X: One thing you don’t do much of is advertising. Couldn’t you easily sell in-app ads targeted to the types of content that users are storing to their notebooks?
PL: I’ve done some angel investing, and one thing that I’m always extremely suspicious of is business models that are too clever, that rely on things I don’t totally understand. Like “We’re going to get a bunch of data and monetize that through affiliate referrals or showing targeted advertisements or doing lead generation.” There are all of these companies that are trying to make money by letting people use their stuff for free, and getting a bunch of data, and I just don’t buy it. That’s going to hurt you with users, especially in this field. The whole point is that these are your memories. We are not data mining those, or combing through those to do anything. And also, as a business model it’s much harder to make money indirectly than to just say we’re going to have a great product and convert 2 percent of our users.
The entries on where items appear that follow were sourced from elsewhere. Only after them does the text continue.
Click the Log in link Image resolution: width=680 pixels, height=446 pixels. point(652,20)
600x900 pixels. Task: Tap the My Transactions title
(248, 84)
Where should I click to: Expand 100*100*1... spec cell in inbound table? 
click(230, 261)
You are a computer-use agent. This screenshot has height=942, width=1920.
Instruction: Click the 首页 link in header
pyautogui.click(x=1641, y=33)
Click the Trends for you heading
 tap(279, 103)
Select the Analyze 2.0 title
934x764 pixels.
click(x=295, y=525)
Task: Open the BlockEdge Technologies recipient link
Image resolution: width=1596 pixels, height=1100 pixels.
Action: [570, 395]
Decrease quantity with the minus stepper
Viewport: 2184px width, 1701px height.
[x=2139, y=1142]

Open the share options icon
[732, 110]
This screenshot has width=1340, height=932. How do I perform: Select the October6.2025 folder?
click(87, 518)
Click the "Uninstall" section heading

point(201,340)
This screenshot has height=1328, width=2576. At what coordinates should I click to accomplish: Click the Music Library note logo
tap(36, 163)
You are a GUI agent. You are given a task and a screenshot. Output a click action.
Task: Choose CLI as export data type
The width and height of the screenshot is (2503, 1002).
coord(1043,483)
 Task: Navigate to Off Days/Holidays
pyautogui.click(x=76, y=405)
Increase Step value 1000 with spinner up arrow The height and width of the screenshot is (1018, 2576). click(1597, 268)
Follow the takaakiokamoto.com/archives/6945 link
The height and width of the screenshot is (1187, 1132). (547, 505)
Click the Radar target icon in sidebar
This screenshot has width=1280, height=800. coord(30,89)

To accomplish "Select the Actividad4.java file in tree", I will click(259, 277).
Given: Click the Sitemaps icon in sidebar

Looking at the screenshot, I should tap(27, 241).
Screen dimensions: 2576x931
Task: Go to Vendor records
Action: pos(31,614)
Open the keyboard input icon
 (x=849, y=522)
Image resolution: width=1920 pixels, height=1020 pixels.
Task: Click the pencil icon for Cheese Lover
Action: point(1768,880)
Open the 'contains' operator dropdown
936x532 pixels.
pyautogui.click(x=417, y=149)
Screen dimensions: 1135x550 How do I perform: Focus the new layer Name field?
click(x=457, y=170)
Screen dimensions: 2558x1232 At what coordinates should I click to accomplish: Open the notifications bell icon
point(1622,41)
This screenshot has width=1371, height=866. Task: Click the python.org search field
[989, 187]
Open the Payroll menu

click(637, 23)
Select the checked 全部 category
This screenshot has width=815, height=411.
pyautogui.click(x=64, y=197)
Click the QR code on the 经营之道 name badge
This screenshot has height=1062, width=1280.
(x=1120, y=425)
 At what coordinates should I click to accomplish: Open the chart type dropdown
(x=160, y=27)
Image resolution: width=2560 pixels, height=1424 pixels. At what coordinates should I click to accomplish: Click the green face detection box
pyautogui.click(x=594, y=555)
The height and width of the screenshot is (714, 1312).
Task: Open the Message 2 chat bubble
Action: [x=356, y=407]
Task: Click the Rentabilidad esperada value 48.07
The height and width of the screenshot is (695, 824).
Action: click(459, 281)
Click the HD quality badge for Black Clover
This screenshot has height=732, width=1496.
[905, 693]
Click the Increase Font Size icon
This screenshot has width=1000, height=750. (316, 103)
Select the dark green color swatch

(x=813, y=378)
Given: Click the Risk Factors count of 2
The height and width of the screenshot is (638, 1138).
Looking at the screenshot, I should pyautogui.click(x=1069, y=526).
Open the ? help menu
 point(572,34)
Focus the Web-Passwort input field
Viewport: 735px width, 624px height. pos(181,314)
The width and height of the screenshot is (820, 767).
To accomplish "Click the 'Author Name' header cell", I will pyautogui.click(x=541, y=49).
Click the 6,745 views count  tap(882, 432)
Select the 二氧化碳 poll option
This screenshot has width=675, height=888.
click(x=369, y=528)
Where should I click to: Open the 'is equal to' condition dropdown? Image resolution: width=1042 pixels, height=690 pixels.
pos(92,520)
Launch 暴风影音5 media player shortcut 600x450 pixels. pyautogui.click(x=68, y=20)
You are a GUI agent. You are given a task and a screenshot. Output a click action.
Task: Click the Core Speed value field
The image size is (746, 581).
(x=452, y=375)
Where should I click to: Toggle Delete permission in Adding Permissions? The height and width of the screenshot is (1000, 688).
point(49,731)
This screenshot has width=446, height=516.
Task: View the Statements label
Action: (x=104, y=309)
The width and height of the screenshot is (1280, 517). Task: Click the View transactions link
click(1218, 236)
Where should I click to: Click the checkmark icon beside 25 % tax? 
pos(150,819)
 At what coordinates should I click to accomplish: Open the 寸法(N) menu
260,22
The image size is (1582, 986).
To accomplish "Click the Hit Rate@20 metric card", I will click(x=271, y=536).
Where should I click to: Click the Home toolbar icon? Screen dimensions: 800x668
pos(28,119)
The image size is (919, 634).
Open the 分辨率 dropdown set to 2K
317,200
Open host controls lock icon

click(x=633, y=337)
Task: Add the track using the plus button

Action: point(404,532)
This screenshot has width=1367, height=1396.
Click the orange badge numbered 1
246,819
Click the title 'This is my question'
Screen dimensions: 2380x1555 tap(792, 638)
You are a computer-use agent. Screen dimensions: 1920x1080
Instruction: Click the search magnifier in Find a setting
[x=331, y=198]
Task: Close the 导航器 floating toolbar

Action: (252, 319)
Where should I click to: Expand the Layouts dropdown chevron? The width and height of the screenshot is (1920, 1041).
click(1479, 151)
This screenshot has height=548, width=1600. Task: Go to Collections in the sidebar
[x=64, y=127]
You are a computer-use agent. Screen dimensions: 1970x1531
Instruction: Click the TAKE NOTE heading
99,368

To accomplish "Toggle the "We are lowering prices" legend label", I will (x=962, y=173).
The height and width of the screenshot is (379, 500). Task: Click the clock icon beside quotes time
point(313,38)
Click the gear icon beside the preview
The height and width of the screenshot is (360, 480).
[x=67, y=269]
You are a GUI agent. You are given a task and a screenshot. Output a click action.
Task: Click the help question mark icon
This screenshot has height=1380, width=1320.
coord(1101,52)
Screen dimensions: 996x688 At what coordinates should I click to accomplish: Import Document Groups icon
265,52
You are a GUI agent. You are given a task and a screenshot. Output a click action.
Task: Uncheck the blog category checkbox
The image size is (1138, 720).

X: You’ve emphasized the private collection of memories, but as a longtime Evernote user, one feature I would love to see is more sophisticated ways to curate and republish the material I’m collecting. Right now, users can set a specific Evernote notebook to be publicly viewable on the Web, but it’s not possible to do anything fancy in terms of how the material is presented. In this area, even simple Web publishing platforms like Posterous seem to be ahead of you guys.
PL: You can break that problem into two halves. Right now, as you said, you can share notebooks with selected people or with everyone, and you can give read or write access—but only through the Web client. So, one half of the problem is that we are adding this [sharing] capability to all of the clients. Later this year, basically you will be able to subscribe to and view everybody else’s shared notebooks right inside your client.
But that doesn’t address how it looks; it’s just going to look like Evernote. The second part is more about publishing to the Web. If you really care about how it looks, that stuff is purely partnerships for us. We are launching several partnerships and integrating over the next couple of months with a whole bunch of companies, including companies that publish blogs. From within Evernote, you will be able to publish things either manually or automatically. Anything you take in and tag in a certain way could automatically be published to whatever blog you like. We have more big things coming out this summer, where we are going to have tons more partners, and a real ecosystem. So if what you want to do is use Evernote to collect your thoughts and put that on a blog, that will become easy through some integrations.
X: It sounds like you intend to stay in the collection and storage business, but that you’re content to leave the publishing to someone else.
PL: The publishing stuff is a really valuable use case. But it’s one of those things where there are so many really good casual publishing systems right now that it seems unjustified to try to rebuild that.